AVAILABLE DATA:
——
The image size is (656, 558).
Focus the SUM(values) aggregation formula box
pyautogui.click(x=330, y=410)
——
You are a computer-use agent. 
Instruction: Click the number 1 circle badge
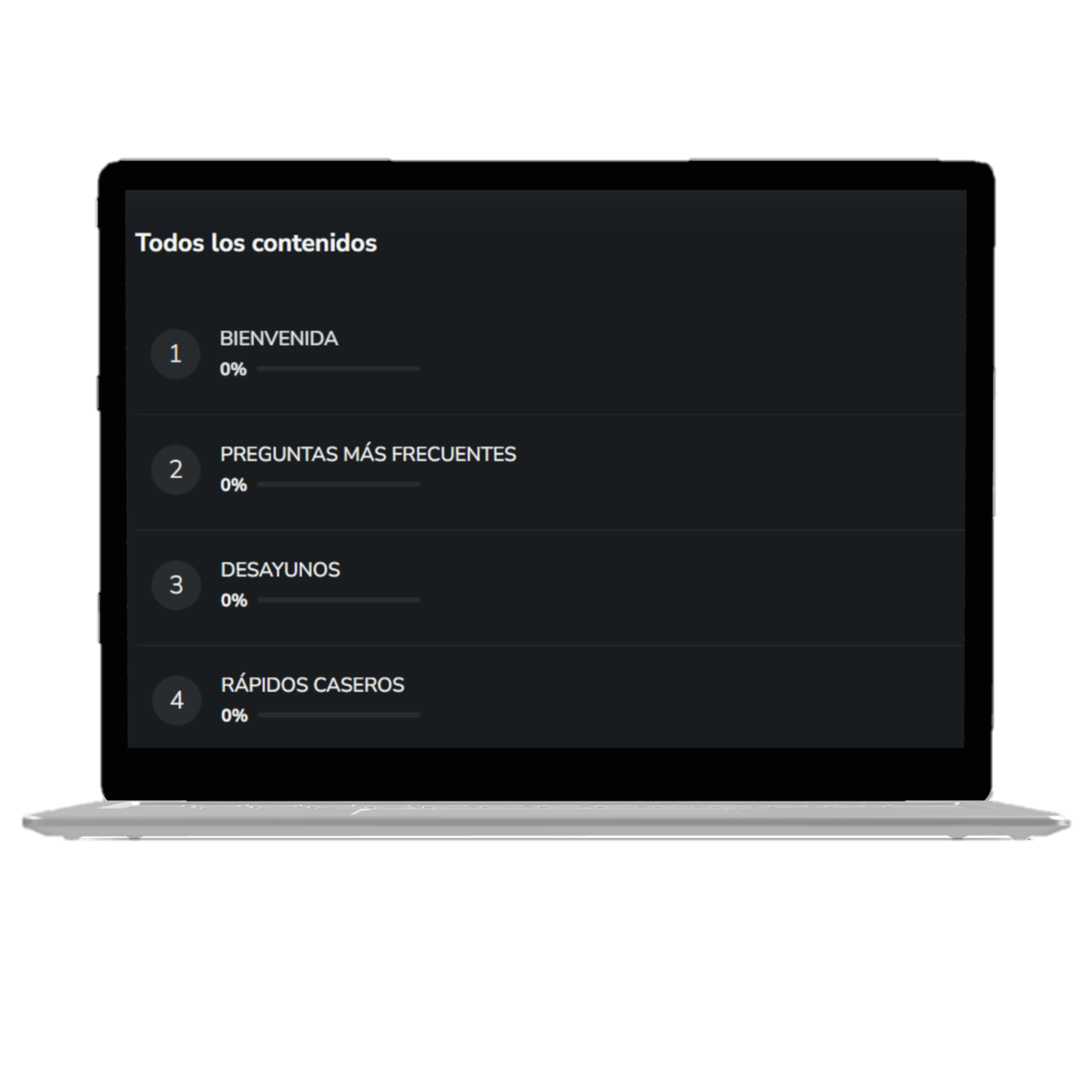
——
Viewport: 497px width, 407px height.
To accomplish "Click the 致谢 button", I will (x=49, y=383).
——
EXERCISE DESCRIPTION:
Rewrite the items beginning with the line that contains "Viewport: 497px width, 407px height." and ending after the line that contains "will (x=49, y=383).", changing "Viewport" to "Window" and leaving everything else unchanged.

TASK OUTPUT:
Window: 497px width, 407px height.
To accomplish "Click the 致谢 button", I will (x=49, y=383).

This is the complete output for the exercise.